University of Cincinnati | Hyperloop UC
The Hyperloop UC pod will be a magnetically levitated, light weight structure, with a fan placed at the mouth to bypass flow through the pod. The system will carry on-board power to provide for the fan, electrical components, and emergency scenarios. The design will also convert energy in the flow to stored energy for consumption. Build cost, reliability, mass & safety of the system have been major design parameters. The pod is designed with scalability in mind, so it maximizes the space available for future passenger & payload carrying capsules.
University of California, Los Angeles | UCLA Hyperloop
Levitated by means Halbach Arrays.
Velocity maintenance by means of multiple high-powered fans with converging/diverging nozzles.
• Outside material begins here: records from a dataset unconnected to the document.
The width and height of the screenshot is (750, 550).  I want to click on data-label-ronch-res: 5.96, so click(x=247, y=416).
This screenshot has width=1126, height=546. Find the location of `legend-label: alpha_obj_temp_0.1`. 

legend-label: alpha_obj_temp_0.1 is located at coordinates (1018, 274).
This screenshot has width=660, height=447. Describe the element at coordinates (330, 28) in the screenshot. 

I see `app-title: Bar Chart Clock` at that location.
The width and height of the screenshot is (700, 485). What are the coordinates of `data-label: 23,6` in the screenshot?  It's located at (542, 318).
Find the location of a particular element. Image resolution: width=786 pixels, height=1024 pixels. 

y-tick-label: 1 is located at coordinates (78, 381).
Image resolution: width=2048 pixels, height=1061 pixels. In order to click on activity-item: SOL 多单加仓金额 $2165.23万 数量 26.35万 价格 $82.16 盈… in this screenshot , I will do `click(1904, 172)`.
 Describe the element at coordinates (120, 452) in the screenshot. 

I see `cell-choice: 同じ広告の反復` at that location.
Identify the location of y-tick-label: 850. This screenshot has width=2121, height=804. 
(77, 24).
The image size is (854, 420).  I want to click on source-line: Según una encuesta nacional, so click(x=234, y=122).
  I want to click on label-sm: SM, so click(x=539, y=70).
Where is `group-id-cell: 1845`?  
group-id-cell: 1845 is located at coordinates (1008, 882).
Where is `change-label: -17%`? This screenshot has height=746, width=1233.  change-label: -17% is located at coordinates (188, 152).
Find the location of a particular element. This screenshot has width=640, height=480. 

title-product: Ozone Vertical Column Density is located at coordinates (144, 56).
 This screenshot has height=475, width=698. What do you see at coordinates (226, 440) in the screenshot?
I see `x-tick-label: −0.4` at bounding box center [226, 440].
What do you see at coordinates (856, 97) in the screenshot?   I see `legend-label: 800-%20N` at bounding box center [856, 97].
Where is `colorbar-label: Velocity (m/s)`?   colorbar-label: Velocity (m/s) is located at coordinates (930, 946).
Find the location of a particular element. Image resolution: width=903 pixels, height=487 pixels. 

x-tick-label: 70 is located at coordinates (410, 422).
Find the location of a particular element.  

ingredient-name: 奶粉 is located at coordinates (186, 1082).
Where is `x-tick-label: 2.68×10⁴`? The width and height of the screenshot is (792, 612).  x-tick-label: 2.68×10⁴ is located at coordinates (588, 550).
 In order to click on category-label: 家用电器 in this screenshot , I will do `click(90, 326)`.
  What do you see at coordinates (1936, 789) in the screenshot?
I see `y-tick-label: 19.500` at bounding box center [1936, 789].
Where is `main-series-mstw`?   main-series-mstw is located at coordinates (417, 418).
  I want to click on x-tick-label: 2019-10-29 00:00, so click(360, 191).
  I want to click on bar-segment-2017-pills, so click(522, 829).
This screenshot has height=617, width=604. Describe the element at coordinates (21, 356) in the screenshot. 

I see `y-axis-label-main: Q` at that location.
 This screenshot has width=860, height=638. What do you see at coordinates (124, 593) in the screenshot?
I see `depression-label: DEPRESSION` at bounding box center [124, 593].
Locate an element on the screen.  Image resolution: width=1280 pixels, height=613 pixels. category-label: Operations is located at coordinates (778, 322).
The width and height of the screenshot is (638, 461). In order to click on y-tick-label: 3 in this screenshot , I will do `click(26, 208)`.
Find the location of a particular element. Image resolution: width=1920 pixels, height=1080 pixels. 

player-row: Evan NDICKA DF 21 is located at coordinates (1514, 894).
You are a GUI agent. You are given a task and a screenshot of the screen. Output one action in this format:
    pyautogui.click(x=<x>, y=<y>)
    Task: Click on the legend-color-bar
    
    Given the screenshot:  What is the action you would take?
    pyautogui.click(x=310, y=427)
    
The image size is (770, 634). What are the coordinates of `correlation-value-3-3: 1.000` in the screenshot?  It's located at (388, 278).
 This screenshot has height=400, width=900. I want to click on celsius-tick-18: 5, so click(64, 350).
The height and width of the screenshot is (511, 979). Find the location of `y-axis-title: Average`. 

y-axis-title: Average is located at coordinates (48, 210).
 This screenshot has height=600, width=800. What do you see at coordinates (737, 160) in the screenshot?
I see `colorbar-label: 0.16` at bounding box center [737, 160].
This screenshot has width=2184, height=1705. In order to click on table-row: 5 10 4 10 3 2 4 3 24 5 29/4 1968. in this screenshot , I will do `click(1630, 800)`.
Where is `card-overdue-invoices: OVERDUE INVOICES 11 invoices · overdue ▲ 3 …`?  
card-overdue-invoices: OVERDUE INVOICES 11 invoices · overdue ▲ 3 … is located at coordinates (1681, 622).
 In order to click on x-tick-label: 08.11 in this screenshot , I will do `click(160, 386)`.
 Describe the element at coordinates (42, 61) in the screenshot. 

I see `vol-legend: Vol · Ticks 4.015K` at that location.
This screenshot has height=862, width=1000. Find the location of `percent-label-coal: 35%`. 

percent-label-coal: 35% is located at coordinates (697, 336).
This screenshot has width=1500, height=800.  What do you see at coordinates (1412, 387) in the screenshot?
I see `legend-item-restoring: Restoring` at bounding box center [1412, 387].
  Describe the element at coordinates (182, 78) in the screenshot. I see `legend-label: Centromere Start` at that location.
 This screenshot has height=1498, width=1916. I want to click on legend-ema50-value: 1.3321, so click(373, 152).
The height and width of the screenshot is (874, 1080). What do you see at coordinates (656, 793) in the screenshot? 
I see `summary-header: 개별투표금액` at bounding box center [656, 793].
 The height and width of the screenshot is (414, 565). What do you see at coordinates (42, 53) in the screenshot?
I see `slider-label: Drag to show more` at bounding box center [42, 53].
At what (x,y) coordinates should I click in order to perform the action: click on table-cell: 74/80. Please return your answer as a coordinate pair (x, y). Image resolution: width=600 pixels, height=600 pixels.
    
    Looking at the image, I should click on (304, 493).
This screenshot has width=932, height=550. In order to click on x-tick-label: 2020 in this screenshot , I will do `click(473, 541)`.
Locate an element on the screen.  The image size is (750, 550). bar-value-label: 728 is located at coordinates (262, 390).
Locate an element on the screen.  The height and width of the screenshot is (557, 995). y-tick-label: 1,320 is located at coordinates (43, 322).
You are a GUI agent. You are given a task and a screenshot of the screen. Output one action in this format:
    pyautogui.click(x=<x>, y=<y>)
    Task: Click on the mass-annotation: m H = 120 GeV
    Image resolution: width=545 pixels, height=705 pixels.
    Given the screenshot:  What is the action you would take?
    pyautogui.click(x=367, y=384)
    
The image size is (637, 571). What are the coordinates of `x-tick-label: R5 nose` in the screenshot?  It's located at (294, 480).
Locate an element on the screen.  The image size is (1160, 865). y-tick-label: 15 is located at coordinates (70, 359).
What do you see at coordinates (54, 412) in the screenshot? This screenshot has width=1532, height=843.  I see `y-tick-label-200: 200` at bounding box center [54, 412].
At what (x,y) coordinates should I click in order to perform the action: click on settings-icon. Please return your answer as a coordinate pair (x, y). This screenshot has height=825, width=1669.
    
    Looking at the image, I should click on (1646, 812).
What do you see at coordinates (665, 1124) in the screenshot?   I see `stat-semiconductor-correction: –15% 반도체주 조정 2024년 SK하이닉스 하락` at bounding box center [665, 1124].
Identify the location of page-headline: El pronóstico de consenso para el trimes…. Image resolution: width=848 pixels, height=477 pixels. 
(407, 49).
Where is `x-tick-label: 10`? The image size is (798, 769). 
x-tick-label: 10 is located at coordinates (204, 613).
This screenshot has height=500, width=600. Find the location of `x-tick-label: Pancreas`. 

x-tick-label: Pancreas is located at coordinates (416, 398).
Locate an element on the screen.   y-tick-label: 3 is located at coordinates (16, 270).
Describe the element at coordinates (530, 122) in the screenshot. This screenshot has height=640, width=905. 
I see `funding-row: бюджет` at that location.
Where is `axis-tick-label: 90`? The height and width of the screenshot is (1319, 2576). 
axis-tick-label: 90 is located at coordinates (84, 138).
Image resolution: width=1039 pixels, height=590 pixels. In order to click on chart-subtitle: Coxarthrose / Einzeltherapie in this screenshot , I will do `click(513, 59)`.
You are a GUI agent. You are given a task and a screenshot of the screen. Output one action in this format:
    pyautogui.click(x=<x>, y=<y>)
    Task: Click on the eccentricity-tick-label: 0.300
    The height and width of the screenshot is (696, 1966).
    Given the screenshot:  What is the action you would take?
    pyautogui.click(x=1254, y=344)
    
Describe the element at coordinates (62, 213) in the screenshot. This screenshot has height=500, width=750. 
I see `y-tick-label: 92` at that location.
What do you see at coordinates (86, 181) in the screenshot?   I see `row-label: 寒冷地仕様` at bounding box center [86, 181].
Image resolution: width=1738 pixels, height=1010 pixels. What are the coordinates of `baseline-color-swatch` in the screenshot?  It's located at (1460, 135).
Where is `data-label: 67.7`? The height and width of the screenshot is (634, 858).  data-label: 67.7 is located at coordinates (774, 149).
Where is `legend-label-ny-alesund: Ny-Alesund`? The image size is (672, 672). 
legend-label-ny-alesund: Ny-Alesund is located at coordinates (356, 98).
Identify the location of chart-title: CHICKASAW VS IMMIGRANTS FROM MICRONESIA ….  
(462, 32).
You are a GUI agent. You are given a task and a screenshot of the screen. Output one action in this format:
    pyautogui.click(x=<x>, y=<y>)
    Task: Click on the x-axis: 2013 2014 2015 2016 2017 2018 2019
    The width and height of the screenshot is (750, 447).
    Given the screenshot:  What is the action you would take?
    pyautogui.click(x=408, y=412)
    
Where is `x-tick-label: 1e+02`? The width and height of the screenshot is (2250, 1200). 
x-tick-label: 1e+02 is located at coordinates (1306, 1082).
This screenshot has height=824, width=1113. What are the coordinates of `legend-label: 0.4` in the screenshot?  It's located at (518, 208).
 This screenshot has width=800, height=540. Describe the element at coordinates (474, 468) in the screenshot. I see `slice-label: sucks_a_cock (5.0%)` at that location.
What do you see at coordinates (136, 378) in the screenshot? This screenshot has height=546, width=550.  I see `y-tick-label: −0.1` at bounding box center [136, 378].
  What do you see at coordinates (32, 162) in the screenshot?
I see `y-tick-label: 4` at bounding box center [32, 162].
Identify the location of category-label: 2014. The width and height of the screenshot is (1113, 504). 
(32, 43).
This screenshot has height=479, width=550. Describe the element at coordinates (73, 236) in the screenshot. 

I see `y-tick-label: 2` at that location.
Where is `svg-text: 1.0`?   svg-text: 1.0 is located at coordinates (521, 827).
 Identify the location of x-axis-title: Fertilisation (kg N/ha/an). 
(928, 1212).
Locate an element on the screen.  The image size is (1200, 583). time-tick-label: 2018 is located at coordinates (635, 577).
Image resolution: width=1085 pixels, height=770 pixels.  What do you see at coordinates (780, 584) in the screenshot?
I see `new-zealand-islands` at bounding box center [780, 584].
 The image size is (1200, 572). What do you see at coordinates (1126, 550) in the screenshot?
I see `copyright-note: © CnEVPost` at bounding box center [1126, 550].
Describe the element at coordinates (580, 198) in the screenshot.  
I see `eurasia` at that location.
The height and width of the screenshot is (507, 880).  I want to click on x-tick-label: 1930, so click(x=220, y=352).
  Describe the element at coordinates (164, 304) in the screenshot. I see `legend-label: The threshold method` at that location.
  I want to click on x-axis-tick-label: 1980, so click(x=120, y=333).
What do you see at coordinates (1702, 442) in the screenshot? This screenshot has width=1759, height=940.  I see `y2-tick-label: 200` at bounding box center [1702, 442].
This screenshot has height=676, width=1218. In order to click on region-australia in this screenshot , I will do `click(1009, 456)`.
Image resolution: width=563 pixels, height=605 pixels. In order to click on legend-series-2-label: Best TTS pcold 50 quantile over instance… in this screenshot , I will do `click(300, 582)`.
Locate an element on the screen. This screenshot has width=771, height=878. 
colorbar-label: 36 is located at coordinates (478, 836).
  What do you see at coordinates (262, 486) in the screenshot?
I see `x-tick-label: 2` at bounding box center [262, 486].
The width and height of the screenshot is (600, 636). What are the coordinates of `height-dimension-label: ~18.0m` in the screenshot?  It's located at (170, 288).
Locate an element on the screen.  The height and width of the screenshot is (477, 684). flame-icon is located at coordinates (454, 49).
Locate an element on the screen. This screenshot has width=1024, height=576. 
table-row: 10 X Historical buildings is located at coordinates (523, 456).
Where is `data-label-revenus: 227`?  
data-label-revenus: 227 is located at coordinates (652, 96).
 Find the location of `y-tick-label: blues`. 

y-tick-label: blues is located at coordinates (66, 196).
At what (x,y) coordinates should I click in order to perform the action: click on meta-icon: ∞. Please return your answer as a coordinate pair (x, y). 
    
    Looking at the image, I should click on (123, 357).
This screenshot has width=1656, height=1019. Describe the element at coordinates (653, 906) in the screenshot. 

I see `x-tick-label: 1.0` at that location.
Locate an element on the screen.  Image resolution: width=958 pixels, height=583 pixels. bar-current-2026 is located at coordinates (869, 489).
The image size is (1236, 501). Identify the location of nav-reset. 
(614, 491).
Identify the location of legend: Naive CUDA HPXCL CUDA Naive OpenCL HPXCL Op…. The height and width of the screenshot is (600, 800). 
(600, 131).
Braking by means of eddy current magnetic brakes (multiple units for safety in failure, actively disengaged by electromagnets for braking capability during power failure), as well as with brake pads. Movement while grounded by means of 4 wheels, motor-driven.
University of California, Santa Barbara | UCSB Hyperloop Team
Our pod will levitate using magnetic levitation and will accelerate up to roughly 200mph via the SpaceX pusher. Our centering mechanism and frictional braking system rely on the provided center rail, with emergency braking activating in cases of communication loss, power failure, or large deviations from the expected velocity profile.
Universidad Anáhuac México Norte | DeLorean
The designed subsystem corresponds to the fuselage (outer mouldline) of the pod. Computer Aided Engineering was used to validate the design, by the means of structural Finite Element Analysis, fluid simulation and materials selection. Thickness and frontal profiles were varied to achieve optimal values.